Segment Start: INFORMATION GIVEN

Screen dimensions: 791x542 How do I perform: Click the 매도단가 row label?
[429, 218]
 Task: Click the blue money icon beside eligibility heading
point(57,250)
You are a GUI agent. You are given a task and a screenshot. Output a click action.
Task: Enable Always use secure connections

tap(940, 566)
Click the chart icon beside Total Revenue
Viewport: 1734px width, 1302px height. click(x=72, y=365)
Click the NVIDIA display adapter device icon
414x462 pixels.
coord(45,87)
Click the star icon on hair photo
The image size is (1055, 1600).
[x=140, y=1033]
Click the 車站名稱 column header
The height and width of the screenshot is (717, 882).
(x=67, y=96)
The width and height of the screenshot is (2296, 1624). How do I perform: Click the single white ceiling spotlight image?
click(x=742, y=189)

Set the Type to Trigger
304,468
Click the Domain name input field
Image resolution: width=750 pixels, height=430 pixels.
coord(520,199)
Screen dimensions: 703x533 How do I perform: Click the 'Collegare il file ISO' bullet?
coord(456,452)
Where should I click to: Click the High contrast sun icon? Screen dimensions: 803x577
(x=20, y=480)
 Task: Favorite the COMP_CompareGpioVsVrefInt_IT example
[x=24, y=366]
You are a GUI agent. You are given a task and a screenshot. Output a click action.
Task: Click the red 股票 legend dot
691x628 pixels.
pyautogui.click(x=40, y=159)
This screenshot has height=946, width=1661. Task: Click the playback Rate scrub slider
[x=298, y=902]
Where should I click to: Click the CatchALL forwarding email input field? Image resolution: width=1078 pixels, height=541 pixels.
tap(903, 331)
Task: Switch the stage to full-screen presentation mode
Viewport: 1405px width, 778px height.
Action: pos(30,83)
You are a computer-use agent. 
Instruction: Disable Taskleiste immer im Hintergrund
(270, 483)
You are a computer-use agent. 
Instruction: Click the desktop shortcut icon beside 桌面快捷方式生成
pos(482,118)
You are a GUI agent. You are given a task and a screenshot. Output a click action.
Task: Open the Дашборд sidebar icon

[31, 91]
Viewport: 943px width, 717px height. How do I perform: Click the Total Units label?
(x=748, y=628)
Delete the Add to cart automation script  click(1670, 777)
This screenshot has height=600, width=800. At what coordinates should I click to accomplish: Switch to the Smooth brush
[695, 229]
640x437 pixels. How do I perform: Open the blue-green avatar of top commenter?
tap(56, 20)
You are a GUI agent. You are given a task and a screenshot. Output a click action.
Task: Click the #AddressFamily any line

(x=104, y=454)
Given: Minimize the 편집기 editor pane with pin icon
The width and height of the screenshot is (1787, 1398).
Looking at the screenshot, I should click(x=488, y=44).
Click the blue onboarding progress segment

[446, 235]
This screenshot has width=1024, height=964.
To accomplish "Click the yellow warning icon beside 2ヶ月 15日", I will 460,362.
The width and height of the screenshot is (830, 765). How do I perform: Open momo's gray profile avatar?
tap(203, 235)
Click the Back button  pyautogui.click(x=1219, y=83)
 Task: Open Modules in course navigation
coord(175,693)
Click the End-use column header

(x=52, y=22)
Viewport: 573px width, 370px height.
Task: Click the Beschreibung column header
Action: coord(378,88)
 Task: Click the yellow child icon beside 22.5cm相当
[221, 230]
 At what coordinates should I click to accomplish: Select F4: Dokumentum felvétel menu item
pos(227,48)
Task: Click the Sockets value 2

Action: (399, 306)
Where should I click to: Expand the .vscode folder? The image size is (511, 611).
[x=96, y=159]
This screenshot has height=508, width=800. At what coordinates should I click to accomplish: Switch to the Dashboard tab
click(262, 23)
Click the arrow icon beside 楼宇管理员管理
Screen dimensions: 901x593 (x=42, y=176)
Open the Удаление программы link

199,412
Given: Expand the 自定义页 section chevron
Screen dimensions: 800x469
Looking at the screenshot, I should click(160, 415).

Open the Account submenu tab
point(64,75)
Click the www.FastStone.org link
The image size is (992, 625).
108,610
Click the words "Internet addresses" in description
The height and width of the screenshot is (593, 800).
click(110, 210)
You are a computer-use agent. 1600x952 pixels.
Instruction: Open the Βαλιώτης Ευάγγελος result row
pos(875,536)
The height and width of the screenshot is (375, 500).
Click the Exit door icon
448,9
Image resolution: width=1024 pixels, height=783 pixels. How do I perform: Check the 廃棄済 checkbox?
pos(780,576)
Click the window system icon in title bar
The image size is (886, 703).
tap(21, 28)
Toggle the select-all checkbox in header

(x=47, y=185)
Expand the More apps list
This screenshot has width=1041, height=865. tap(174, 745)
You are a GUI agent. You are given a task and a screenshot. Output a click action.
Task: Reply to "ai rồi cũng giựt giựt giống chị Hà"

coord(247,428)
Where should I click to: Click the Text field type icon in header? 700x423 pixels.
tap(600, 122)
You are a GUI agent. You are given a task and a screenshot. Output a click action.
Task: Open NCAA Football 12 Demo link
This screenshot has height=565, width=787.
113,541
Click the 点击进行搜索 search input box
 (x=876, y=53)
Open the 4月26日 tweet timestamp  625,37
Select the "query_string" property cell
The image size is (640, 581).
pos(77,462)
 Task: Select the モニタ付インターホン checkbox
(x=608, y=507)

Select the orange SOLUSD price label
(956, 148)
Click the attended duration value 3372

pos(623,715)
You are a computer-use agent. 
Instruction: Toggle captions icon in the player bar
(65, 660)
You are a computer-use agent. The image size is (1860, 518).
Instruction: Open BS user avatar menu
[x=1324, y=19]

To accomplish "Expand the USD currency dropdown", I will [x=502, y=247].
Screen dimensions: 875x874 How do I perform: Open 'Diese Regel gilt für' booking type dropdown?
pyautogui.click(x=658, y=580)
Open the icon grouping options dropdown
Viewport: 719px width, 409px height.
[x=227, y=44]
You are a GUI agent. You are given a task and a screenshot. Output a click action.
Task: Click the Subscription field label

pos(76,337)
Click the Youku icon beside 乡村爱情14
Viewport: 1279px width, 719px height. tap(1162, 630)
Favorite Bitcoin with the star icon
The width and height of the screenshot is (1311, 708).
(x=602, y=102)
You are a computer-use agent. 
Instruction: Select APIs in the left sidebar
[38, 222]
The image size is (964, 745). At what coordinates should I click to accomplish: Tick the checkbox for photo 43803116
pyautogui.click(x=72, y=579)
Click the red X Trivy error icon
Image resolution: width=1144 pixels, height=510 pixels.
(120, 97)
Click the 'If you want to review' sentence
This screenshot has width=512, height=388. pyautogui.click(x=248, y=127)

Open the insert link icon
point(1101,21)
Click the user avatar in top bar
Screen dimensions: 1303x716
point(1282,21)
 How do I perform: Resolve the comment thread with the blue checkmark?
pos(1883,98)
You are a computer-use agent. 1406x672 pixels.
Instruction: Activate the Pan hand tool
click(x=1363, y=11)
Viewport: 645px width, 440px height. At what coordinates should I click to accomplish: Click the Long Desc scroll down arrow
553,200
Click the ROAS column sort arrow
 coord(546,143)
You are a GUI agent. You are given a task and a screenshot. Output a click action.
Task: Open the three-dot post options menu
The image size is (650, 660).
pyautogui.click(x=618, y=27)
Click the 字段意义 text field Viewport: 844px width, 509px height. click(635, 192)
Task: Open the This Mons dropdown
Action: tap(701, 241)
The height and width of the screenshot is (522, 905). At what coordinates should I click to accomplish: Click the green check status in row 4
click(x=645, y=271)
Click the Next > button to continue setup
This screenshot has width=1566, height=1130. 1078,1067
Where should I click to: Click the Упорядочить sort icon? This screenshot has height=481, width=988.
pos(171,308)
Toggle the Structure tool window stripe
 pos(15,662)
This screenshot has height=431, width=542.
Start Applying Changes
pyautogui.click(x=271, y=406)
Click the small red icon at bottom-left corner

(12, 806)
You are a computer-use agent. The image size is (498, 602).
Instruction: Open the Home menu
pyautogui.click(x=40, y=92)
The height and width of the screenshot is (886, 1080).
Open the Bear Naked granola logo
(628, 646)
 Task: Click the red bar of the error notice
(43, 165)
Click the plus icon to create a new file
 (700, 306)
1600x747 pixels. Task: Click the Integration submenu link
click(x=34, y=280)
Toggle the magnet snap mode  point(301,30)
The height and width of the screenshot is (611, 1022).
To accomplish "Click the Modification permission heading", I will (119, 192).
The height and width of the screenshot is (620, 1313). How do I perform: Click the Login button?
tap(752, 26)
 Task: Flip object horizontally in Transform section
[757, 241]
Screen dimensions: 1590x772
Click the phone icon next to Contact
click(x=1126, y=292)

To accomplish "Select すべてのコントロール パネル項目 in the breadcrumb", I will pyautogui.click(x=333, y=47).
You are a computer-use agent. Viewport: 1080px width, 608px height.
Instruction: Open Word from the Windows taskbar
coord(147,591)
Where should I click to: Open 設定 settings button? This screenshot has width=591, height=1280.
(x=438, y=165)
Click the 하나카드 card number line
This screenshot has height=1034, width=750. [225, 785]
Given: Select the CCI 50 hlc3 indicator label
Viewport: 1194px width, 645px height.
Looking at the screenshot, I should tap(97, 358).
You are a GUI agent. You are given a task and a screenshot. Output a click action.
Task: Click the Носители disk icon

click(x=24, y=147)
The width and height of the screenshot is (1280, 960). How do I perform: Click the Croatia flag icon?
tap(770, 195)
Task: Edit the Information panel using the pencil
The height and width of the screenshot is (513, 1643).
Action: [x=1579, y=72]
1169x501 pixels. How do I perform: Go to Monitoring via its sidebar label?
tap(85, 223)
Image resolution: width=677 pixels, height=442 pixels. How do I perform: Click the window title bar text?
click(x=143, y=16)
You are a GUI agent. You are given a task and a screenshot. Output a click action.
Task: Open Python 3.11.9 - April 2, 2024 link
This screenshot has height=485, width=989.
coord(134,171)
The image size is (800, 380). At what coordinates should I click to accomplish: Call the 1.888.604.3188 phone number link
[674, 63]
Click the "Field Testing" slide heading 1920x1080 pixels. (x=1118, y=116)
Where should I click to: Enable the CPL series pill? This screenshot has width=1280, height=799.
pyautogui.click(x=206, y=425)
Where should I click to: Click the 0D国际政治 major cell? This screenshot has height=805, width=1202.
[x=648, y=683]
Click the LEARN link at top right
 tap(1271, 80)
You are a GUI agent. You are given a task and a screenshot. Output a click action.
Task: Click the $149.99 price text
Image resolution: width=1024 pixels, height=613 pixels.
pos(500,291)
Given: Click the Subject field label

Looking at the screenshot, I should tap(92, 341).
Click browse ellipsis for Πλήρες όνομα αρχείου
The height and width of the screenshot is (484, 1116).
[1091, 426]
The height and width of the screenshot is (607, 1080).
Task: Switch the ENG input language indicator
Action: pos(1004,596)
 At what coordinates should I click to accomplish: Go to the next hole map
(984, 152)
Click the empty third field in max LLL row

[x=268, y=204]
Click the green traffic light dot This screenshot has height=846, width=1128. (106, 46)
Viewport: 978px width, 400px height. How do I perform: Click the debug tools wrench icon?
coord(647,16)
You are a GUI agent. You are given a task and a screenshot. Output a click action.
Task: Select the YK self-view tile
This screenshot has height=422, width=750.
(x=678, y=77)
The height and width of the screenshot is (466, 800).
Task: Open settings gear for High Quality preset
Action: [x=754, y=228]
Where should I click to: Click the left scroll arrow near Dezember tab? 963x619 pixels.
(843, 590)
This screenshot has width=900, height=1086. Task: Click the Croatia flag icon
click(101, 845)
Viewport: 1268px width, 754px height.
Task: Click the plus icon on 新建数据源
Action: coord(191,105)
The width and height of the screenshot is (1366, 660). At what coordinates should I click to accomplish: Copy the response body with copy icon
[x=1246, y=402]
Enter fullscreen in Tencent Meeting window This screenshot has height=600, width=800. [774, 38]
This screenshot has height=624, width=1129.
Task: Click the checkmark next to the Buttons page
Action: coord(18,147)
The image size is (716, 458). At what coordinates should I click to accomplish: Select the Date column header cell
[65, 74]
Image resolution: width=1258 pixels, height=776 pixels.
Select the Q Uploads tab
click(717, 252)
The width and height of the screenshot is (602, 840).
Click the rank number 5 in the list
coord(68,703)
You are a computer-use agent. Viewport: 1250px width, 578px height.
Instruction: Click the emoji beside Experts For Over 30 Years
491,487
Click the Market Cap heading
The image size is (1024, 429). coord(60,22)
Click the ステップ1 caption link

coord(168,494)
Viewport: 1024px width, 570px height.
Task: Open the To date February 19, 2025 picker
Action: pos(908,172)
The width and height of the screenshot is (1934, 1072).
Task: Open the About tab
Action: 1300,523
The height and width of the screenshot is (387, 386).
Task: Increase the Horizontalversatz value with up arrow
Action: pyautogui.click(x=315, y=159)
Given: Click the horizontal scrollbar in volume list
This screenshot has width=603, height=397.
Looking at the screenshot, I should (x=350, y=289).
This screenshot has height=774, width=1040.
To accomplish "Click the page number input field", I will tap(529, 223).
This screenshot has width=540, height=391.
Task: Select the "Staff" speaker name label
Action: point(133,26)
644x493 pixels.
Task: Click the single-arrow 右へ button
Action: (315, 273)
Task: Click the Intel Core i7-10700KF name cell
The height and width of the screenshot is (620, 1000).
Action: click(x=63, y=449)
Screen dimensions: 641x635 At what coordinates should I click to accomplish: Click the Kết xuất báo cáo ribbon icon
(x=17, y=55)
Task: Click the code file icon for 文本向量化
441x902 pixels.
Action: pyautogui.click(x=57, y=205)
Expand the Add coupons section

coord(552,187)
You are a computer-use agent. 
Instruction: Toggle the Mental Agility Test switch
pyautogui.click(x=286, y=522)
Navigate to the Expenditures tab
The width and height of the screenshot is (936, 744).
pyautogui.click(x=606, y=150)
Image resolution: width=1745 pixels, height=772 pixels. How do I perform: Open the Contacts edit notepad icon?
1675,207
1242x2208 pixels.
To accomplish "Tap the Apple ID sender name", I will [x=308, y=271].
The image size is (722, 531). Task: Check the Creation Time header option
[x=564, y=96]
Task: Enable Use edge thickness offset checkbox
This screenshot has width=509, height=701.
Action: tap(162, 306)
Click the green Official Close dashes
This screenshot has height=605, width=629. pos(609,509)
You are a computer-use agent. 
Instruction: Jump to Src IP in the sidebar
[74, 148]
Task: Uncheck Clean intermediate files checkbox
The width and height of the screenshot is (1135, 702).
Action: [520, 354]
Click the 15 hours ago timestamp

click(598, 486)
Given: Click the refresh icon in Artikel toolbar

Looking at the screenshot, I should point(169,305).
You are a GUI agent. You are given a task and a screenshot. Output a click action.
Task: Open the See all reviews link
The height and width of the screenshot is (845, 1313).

Segment End: INFORMATION GIVEN

== ABOUT THIS EXERCISE ==
Check every line of the data above for the string "mode", and copy those that have it.

== ANSWER BOX ==
Task: Switch the stage to full-screen presentation mode
Toggle the magnet snap mode  point(301,30)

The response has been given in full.